Solution (a) $f$ is an exponential function with base $a=2$. $$\begin{eqnarray*} f^\prime (x) =\dfrac{d}{dx}2^{x}= 2^{x}\ln 2\qquad {\color{#0066A7}{\tfrac{d}{dx}a^{x}=a^{x}\ln a}} \end{eqnarray*}$$

(b) Since $F(x)=3^{-x}=\dfrac{1}{3^x}=\left( \dfrac{1}{3}\right) ^{x}$, $F$ is an exponential function with base $\dfrac{1}{3}.$ So, $$\begin{eqnarray*} && F^\prime (x) =\dfrac{d}{dx}\left( \dfrac{1}{3}\right) ^{x} \underset{\underset{{\color{#0066A7}{\tfrac{d}{dx}a^{x}=a^{x}\ln a}}}{\color{#0066A7}{{\uparrow}}}}{=} \left( \dfrac{1}{3}\right) ^{x}\ln \dfrac{1}{3}=\left( \dfrac{1}{3}\right) ^{x}\ln 3^{-1}=-\left( \dfrac{1}{3}\right) ^{x}\ln 3 =-\dfrac{1}{3^{x}}\ln 3 \\ \end{eqnarray*}$$

(c) $y=g( x) =\left( \dfrac{1}{2}\right) ^{x^{2}+1}$ is a composite function.

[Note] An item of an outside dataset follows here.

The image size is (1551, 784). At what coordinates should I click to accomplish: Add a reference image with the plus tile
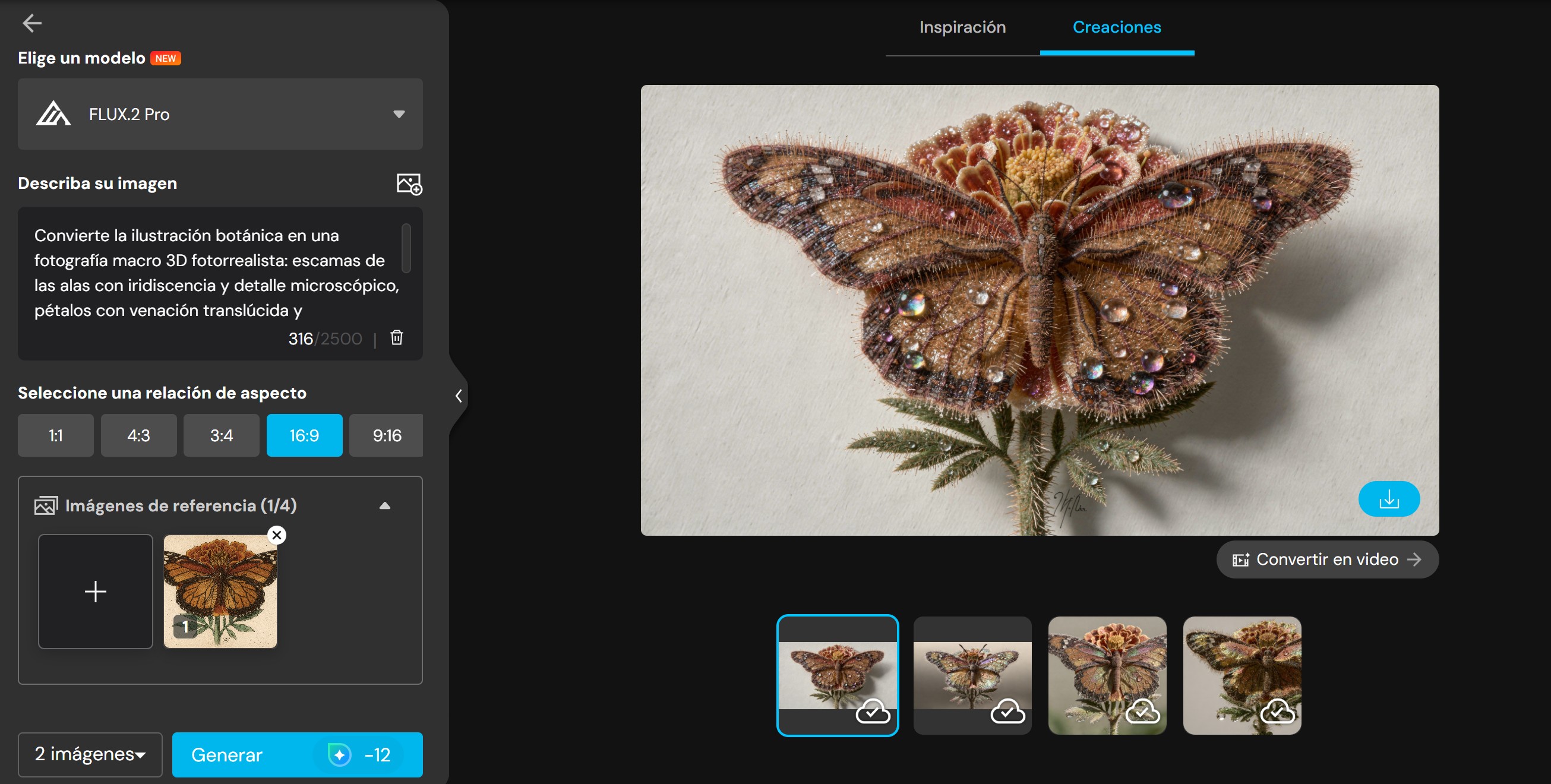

If $u=x^{2}+1,$ then $y=\left( \dfrac{1}{2}\right) ^{u}$ and $$\begin{eqnarray*} && \dfrac{dy}{du} \underset{\underset{{\color{#0066A7}{\tfrac{d}{du}a^{u}=a^{u}\ln a}}}{{\color{#0066A7}{\uparrow}}}}{=} \left(\dfrac{1}{2}\right)^{u}\ln \left( \dfrac{1}{2}\right) \underset{\underset{{\color{#0066A7}{\ln \left( \tfrac{1}{2}\right) =-\ln 2}}}{{\color{#0066A7}{\uparrow}}}}{=} -\left( \dfrac{1}{2}\right) ^{u}\ln 2 \underset{\underset{{\color{#0066A7}{u=x^{2}+1}}}{{\color{#0066A7}{\uparrow}}}}{=} -\left( \dfrac{1}{2}\right) ^{x^{2}+1}\ln 2 \quad \hbox{and}\quad \dfrac{du}{dx}=2x\\ \end{eqnarray*}$$ So, by the Chain Rule, $$\begin{eqnarray*} g^\prime (x) &=&\dfrac{dy}{dx}=\dfrac{dy}{du}\cdot \dfrac{du}{dx}=\left[ -\!\left( \dfrac{1}{2}\right) ^{x^{2}+1}\ln 2\right] (2x) =(-\ln 2)\,{x}\,\!\left( \dfrac{1}{2}\right) ^{x^{2}} \end{eqnarray*}$$